Canada’s promising oil and gas sector fuelling M&A activity
Continuing world demand, high prices, vast reserves, a stable geo-economic climate and a resident pool of skilled, experienced technicians and professionals means mergers and acquisitions are bound to continue in the Canadian West, say two of the region’s top legal experts.
“While there are some factors that might suggest a slowing of the pace, I believe there will continue to be growth in M&A activity in the West,” says Stan Magidison, a partner at Osler Hoskin & Harcourt LLP in Calgary.
At Bennett Jones LLP, Calgary managing partner Perry Spitznagel points out that a small portion of the world’s proven reserves are readily available to multinational energy companies. The remainder is controlled by governments or their state-owned oil companies.
“Our oil sands account for a large chunk of freely accessible reserves” he says. “That is an enormous draw for multinationals. At the same time, our domestic companies have accumulated enormous pools of expertise needed to find, develop, extract and service oil and gas fields around the world. There are significant international opportunities for those companies as well.”

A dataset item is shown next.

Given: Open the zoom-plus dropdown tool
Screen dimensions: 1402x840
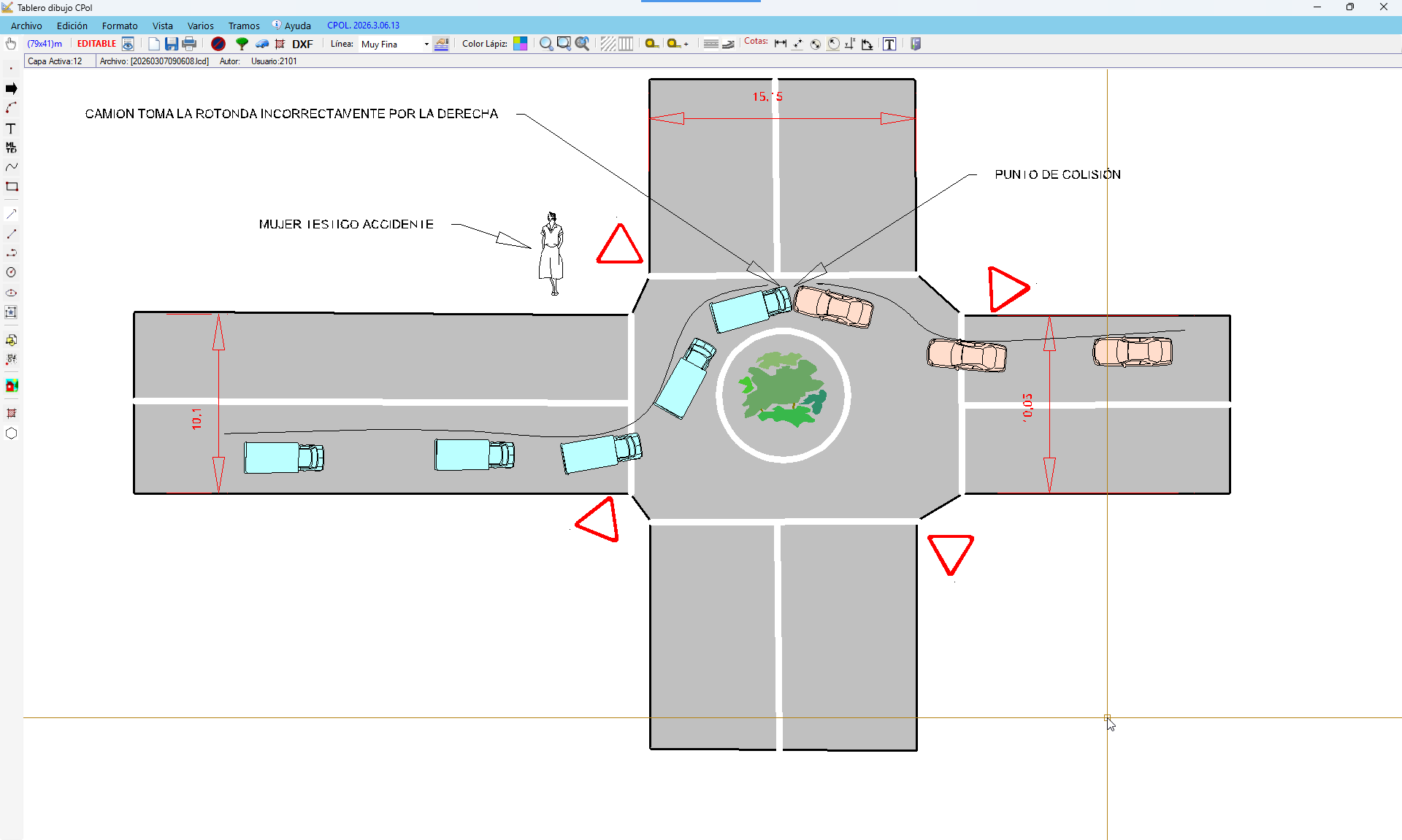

While foreign ventures such as Royal Dutch Shell, Total, Sinopec and others continue to invest in or acquire Canadian energy companies, domestic counterparts have also started to expand through acquisitions both domestically and abroad, adds Mr. Magidison.
“The high point for activity was 2006 and 2007. Deals today require sharper pencils to offset the enormous costs of production at the oil sands. But in the end, the lure is very great indeed.”